_What the task requires_: Locate each line of the material that contains "will", then return it.

_Materials provided_:
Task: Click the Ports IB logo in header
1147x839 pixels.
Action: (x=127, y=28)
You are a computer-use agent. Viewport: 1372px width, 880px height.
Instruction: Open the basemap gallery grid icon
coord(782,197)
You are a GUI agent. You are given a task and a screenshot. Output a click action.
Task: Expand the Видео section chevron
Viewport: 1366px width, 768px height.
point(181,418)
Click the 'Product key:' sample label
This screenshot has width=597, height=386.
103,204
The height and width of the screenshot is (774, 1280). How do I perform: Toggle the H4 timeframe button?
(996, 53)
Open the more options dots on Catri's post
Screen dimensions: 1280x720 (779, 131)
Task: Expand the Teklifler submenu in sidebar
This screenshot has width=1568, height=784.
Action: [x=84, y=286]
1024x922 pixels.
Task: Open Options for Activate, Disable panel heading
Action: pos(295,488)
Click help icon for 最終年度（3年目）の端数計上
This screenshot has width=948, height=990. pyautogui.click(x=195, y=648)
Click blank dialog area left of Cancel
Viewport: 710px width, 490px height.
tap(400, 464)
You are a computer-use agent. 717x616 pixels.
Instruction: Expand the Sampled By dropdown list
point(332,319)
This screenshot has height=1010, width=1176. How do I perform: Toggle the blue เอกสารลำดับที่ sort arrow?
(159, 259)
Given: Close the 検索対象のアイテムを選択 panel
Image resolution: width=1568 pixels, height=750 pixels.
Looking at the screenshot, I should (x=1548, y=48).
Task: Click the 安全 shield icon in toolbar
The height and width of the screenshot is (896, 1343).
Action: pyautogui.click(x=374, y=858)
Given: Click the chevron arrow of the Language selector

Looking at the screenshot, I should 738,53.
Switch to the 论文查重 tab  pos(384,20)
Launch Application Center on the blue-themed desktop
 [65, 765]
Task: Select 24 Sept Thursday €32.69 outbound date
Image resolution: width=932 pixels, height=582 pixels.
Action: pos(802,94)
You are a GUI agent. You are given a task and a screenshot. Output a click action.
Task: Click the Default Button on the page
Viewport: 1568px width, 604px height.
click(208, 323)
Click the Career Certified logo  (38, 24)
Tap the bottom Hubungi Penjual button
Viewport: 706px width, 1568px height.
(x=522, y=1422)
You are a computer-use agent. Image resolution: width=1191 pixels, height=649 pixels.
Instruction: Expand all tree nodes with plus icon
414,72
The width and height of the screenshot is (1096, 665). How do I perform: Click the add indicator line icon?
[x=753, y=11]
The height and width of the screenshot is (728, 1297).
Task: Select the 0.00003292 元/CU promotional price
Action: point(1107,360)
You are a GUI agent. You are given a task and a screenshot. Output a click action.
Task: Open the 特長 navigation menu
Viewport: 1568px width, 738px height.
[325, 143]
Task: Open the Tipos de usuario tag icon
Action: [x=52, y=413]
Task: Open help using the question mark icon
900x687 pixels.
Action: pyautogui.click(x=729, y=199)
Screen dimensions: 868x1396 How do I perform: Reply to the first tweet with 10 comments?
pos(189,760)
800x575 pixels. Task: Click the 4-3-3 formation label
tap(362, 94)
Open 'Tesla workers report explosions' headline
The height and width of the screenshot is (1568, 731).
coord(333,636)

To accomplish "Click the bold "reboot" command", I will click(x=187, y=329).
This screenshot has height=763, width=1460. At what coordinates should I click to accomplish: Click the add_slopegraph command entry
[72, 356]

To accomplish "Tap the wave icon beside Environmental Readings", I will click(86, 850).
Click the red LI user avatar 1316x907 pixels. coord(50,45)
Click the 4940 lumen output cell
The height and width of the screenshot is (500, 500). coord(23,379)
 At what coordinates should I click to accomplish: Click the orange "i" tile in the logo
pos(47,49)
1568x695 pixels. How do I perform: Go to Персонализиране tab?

_Response to this exercise_:
To accomplish "Click the bold "reboot" command", I will click(x=187, y=329).
To accomplish "Tap the wave icon beside Environmental Readings", I will click(86, 850).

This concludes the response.